» Problem description
Print the data below exactly, but only the lines from the one containing "The width and height of the screenshot is (610, 379)." down to the one containing "The image size is (728, 556).", inclusive.

-------- Given data

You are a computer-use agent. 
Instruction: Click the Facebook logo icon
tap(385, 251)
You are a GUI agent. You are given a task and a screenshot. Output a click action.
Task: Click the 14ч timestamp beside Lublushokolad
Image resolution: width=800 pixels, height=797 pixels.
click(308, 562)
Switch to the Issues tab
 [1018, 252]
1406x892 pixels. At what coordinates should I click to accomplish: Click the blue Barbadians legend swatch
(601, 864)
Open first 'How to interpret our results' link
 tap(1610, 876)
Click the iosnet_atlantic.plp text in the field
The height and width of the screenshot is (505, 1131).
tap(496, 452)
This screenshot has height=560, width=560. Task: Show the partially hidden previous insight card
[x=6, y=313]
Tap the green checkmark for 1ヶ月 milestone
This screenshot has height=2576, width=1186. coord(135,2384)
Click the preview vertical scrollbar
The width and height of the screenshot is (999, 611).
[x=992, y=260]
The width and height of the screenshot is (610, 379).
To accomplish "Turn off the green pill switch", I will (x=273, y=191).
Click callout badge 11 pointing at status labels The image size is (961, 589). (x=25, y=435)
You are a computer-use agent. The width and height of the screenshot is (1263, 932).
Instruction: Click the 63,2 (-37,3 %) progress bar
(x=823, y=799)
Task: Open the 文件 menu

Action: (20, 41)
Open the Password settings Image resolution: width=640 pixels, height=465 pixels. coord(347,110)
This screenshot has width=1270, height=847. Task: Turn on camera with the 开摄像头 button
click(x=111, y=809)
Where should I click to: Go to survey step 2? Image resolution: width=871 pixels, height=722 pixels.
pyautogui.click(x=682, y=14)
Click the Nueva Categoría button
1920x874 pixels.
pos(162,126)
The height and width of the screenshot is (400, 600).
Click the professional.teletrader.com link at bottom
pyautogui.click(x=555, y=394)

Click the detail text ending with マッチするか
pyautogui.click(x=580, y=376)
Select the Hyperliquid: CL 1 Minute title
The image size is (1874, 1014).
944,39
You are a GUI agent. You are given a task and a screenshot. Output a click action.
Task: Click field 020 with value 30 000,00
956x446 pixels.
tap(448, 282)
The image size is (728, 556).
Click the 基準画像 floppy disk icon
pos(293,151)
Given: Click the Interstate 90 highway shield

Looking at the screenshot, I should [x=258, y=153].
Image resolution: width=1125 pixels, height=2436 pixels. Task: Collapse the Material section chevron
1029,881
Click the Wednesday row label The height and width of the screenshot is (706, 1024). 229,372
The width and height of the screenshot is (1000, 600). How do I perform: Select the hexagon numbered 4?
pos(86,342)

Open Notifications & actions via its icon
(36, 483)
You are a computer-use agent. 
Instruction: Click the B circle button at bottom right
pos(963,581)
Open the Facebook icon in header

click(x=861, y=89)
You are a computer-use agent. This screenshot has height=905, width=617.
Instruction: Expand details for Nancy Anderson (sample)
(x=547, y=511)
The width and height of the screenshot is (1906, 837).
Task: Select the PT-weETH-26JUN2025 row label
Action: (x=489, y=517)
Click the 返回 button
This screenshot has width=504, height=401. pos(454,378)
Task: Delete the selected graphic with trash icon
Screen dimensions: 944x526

----------------

» Exercise solution
The width and height of the screenshot is (610, 379).
To accomplish "Turn off the green pill switch", I will (x=273, y=191).
Click callout badge 11 pointing at status labels The image size is (961, 589). (x=25, y=435)
You are a computer-use agent. The width and height of the screenshot is (1263, 932).
Instruction: Click the 63,2 (-37,3 %) progress bar
(x=823, y=799)
Task: Open the 文件 menu

Action: (20, 41)
Open the Password settings Image resolution: width=640 pixels, height=465 pixels. coord(347,110)
This screenshot has width=1270, height=847. Task: Turn on camera with the 开摄像头 button
click(x=111, y=809)
Where should I click to: Go to survey step 2? Image resolution: width=871 pixels, height=722 pixels.
pyautogui.click(x=682, y=14)
Click the Nueva Categoría button
1920x874 pixels.
pos(162,126)
The height and width of the screenshot is (400, 600).
Click the professional.teletrader.com link at bottom
pyautogui.click(x=555, y=394)

Click the detail text ending with マッチするか
pyautogui.click(x=580, y=376)
Select the Hyperliquid: CL 1 Minute title
The image size is (1874, 1014).
944,39
You are a GUI agent. You are given a task and a screenshot. Output a click action.
Task: Click field 020 with value 30 000,00
956x446 pixels.
tap(448, 282)
The image size is (728, 556).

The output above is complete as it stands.